My college town, Burlington, Vermont, and my home city, Newton, Massachusetts, are not poorly planned, but like most cities in the United States, the landscape is dominated by the automobile. In terms of travel-time, Newton residents enjoy a similar ease of access to food, school, and friends to what I experience day-to-day in Freiburg. The operative difference is the mode of transport: car in the U.S., versus bike, public transit, or walking in Freiburg.
What makes Freiburg so convenient is decades of holistically reimagining the city’s form in order to improve its functions. The Marktzentrum concept approaches urban development from two perspectives: one focuses on the city’s economy as a whole, while the other focuses on developing a hyperlocal economy within neighborhoods.

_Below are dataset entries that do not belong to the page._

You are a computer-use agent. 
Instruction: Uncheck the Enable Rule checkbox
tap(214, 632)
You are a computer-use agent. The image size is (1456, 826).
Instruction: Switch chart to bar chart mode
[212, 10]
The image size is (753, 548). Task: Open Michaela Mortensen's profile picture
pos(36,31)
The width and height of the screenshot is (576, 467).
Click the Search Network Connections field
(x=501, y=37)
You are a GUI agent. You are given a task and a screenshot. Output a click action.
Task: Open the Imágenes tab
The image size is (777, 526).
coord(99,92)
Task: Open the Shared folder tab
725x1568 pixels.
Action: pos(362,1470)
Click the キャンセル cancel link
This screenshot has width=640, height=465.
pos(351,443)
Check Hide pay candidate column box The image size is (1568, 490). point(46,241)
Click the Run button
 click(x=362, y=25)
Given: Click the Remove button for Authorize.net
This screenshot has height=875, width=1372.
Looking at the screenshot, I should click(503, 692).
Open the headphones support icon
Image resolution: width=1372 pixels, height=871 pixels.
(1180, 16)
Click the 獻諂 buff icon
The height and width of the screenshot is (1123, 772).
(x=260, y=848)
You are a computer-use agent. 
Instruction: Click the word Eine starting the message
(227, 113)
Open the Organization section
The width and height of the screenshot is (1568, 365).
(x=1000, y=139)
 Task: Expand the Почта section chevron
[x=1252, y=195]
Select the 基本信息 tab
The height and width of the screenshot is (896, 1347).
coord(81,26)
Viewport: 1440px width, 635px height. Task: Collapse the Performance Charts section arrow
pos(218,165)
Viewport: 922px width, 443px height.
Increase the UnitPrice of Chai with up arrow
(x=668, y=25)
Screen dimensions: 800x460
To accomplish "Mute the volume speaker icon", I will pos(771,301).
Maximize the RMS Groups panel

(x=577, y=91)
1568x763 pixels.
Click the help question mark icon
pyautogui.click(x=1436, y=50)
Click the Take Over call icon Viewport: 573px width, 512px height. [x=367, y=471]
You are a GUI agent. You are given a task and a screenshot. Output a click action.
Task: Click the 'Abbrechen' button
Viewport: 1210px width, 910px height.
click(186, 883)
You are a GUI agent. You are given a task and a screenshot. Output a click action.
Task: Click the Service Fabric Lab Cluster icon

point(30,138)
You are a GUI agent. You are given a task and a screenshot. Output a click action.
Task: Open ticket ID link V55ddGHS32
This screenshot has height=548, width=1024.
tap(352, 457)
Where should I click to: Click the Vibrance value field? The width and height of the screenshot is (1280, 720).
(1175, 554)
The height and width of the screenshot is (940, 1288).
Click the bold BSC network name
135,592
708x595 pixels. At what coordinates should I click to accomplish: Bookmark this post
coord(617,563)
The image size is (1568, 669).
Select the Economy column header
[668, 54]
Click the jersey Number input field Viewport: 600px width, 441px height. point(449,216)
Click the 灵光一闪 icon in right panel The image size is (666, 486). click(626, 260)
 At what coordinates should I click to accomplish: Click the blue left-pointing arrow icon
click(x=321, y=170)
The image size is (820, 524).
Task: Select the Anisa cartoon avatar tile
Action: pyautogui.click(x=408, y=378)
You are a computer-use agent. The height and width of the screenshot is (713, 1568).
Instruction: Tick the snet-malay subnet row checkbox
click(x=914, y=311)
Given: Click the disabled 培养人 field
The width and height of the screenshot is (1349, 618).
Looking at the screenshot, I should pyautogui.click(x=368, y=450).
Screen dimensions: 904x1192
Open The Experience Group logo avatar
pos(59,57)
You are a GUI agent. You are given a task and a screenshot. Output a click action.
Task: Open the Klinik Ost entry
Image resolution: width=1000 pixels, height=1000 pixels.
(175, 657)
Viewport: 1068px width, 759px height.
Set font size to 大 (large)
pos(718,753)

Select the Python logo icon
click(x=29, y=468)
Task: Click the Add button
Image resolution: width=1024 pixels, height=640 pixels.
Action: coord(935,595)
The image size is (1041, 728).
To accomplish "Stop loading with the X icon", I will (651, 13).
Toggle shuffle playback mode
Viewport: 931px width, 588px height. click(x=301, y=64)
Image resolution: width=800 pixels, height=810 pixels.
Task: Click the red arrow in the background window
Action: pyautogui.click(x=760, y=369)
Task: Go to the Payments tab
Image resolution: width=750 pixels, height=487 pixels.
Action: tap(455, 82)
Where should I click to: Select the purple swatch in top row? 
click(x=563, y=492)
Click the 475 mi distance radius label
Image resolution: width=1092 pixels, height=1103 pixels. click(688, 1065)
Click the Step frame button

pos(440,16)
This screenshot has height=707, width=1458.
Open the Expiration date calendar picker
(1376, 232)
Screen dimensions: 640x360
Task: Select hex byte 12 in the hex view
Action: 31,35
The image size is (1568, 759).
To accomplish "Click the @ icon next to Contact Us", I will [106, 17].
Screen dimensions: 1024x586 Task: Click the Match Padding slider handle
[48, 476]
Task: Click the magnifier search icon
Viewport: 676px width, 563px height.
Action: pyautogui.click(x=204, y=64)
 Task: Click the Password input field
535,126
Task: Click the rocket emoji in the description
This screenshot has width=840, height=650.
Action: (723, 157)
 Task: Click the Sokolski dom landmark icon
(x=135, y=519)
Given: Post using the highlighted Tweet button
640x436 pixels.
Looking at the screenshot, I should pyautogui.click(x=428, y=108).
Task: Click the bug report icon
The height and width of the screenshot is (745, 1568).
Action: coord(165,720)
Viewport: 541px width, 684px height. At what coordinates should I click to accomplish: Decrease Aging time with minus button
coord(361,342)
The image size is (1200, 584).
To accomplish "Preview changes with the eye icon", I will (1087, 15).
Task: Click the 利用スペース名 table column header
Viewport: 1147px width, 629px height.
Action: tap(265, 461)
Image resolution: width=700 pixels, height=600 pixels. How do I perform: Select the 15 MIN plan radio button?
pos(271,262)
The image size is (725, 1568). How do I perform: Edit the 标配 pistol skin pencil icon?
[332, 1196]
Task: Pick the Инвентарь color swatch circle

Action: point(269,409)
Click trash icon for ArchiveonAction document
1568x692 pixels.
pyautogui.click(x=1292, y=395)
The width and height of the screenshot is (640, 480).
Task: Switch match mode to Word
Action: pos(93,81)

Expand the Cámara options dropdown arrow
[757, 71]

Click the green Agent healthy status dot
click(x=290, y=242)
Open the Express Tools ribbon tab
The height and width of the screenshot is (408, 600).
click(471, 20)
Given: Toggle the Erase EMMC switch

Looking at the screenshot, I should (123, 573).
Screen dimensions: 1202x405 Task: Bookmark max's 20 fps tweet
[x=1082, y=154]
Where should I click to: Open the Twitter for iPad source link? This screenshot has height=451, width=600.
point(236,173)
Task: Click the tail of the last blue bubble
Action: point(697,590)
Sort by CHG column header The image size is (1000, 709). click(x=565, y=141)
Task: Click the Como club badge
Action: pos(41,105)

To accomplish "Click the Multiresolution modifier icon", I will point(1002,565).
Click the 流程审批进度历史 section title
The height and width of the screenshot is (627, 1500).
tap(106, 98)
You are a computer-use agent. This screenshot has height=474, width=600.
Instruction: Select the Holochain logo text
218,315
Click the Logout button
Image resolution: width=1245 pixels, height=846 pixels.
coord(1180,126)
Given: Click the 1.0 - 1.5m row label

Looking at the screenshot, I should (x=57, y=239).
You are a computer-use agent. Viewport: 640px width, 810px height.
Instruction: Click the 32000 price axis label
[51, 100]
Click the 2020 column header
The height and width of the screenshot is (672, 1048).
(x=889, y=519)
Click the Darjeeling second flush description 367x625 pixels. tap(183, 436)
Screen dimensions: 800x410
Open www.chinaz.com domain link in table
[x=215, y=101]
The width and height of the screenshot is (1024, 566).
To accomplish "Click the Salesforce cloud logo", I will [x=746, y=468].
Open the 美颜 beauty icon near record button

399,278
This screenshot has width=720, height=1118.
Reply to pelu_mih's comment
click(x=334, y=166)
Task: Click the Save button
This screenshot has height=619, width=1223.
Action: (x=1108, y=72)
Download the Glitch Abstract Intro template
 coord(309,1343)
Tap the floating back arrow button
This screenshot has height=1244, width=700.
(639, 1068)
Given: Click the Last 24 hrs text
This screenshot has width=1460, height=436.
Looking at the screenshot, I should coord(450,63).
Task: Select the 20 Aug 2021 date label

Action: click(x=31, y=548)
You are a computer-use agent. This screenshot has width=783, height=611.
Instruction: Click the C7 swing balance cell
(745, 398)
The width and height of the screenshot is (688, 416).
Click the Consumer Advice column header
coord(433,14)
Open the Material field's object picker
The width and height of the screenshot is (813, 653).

In the 1970s, homes and shopping centers were popping up around Freiburg’s periphery; suburbanization was creeping into the countryside. Concurrent with the sprawl was increased traffic in the city, since cars were the dominant mode of transportation. To counteract the depopulation and congestion of its heart, the city took action to ensure that the city centre remained the economic and cultural hub of the region. City officials closed more than a dozen streets passing through the centre to cars and bikes, creating a large pedestrian only zone. At first, the local businesses opposed the decision, fearing that loss of traffic would correspond with a loss of revenue. However, after implementation, they found the development clearly to their benefit.
Freiburg’s closure of the Altstadt (old city center) to cars closely resembles the idea behind Church Street, the pedestrian-only uncovered mall in the heart of Burlington, albeit on a larger scale. The streets became human again—alive with musicians, performers, friends chatting over a coffee, and a constant flow of shoppers moving in and out of local businesses. The plan successfully revitalized the heart of Freiburg, and the city did not stop there.
Planners made a distinction between which businesses are permitted to set up shop in the crowded city. There is a specific concept list illustrating the divide. Allowed in the city are shops with necessary wares like food, clothes, technology, accessories, and other smaller everyday things. Products less in demand, like fridges, furniture, cars, or pets, for example, are slightly less accessible. Since transporting these bulkier goods often necessitates a car, stores like IKEA are intentionally placed on the outskirts of the city, with the result that the majority of trips made by car are drawn away from the city centre, minimizing internal traffic. Additionally, industry and manufacturing is located outside of the city to reduce air and noise pollution.
Urban planners continued to improve quality of life by constructing new high-density residential neighborhoods, like the model sustainable district Vauban, which have drug stores, supermarkets, and general stores next to, beneath, or within walking distance from residences. Additionally, these neighborhoods have space built in for community members to run small businesses.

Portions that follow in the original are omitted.